11th November 2020
UK government still hasn’t produced a lorry drivers’ guide
Ethiopia has admitted its plans for apparel and textile exports have been unrealistic. Its revised project may be achievable – but the real costs to the Ethiopian people still seem unacknowledged, and buyers’ requirements may be well beyond the country’s ability to offer.
The key manager behind Ethiopia’s project to export $1 bn in textiles by 2016 effectively admitted in public on April 8 that the timetable has been abandoned. He now forecasts the target will be achieved by 2025, in a second phase of the country’s Growth and Transformation Plan, now being called GTP II.
There are widely differing explanations for the plan’s under-performance – and one extraordinarily stretching wish-list.
Silesh Lemma, Director General of Ethiopia’s Textile Industry Development Institute, reportedly claimed at a conference in Addis Ababa that “152 new investments are expected during GTP II while at least $1 bn is anticipated from the sector’s export coupled with more than 170,000 job opportunities.” He blamed ” shortage of raw materials, inefficiency, and lack of technological applications” for the failure of the GTP to move apparel and garment exports much beyond $100 mn.
In an April 14 article, the Ministry of Industry blames shortages of cotton, poor logistics and repeated power outages.
Meanwhile, Ahmed Abitew, the country’s industry minister, blamed garment manufacturers. He says they’d rather sell locally. And that, it appears, is because local cotton prices are far higher than world prices.
McKinsey published a report on April 24, suggesting a wide range of actions (ie spending) local governments and companies as well as overseas buyers need to commit to if Ethiopia (and the rest of East Africa) is to develop what the consultancy sees as the country;’s potential.
All four sets of observations indicate much more deep-rooted difficulties than Lemma’s speech implies.
His claims are hard to follow. In 2014, Ethiopia’s total apparel exports to the US, EU and Japan combined came to just 0.04% of the three major trading territories’ total imports, increasing just 3.5% year on year, and amounting to just $47 mn. Ethiopian data appears to indicate that most of its textile and clothing (T&C) exports were to Turkey’s Ayka Addis: but Turkish import data shows less than half a million dollars’ worth of apparel imports from Ethiopia in 2013 or 2014.
Ethiopia’s numbers are becoming impossible to take seriously: for the past two years, it has constantly reported foreigners’ ambitious investment plans, but still fails to show any believable result from these reports. But it has other problems.
His GTP II project calls for the T&C industry to impose a far greater transformation on Ethiopia’s economy – with far fewer benefits for its 94 million people – than the industry has managed since 2000 in Bangladesh or Cambodia. Lemma wants three million hectares of new cotton fields – in a country which till recently was known externally for its destructive famines, and in which there are now serious allegations of land-grabbing to feed his project.
He wants energy-hungry (and almost jobless) spinning and weaving mills in a country with no adequate power generation or transmission equipment. And he needs surface transport facilities in a country without them.

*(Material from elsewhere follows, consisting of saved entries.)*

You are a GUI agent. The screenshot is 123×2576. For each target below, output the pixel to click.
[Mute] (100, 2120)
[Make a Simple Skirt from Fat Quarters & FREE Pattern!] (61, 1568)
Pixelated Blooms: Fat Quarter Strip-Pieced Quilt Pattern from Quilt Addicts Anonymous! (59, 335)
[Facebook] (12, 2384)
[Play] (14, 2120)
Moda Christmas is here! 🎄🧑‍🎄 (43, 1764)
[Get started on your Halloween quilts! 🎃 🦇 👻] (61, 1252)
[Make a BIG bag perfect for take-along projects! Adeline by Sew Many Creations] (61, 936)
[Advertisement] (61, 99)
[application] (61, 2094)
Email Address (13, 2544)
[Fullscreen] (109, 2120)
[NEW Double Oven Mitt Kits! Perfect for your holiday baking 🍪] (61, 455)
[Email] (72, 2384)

All, he says, for just 170,000 jobs – less than a quarter the number of jobs Cambodia’s garment industry has created in the past decade.
GTP II, for the T&C industry, is indeed the fully-integrated dirt-to-shirt industry many want to see, and shares a lot with McKinsey’s prescription. But creating it means more than lots of new factories: Ethiopia’s subsistence farmers need to be coaxed off the land that barely feeds them, and someone else has to pay for their compensation and the development of a power grid to power the mills.
The mechanised cotton fields and worker-free spinning and weaving mills of the 21st century may be what consultancies and bureaucrats think Ethiopia needs. It is not clear anyone is prepared to pay for them. Or that Ethiopia’s peasants – just one drought away from another famine – or its growing army of underemployed people want it. McKinsey, of course, supports these principles.
But McKinsey isn’t paying for the power and irrigation, or for compensating evicted peasants. It doesn’t even try to evaluate how much all that’s going to cost in straightforward conventional economic terms – never mind the human cost of expropriation, the environmental cost of the desertification from more cotton cultivation – or what income these costs are going to produce.
There are worse options a country can adopt for development than Bangladesh and Cambodia have adopted. Ethiopia – cheered on by McKinsey – looks as if it has found it.